_What you have to do_.
Reproduce verbatim the lines of the listing starting at the line containing "Task: Click the Shopify app title" and ending at the line containing "(x=164, y=16)", including both of those lines.

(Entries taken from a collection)
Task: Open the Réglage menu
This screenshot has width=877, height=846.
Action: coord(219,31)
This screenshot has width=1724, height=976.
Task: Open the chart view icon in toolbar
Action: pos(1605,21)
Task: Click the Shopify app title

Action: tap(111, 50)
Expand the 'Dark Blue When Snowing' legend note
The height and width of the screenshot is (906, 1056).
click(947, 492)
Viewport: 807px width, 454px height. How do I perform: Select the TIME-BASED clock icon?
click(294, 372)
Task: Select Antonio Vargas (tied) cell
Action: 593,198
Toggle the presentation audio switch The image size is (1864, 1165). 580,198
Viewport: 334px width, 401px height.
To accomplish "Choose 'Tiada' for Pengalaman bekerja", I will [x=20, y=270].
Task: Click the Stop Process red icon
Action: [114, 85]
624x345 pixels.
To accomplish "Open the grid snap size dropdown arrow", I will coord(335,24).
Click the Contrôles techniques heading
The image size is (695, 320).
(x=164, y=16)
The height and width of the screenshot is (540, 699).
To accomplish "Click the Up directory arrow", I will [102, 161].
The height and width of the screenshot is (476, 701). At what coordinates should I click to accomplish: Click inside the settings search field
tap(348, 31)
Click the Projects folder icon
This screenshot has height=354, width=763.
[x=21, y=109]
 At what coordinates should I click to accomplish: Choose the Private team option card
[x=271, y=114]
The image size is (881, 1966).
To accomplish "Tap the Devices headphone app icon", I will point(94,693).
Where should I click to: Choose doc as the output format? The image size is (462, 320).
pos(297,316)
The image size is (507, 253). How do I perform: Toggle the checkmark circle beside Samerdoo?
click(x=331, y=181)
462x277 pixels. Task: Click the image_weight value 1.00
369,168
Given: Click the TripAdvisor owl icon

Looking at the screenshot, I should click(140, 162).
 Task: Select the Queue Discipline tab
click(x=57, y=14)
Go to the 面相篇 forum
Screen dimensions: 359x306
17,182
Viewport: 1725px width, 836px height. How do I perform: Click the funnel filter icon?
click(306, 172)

_Solution to the problem_.
Task: Click the Shopify app title

Action: tap(111, 50)
Expand the 'Dark Blue When Snowing' legend note
The height and width of the screenshot is (906, 1056).
click(947, 492)
Viewport: 807px width, 454px height. How do I perform: Select the TIME-BASED clock icon?
click(294, 372)
Task: Select Antonio Vargas (tied) cell
Action: 593,198
Toggle the presentation audio switch The image size is (1864, 1165). 580,198
Viewport: 334px width, 401px height.
To accomplish "Choose 'Tiada' for Pengalaman bekerja", I will [x=20, y=270].
Task: Click the Stop Process red icon
Action: [114, 85]
624x345 pixels.
To accomplish "Open the grid snap size dropdown arrow", I will coord(335,24).
Click the Contrôles techniques heading
The image size is (695, 320).
(x=164, y=16)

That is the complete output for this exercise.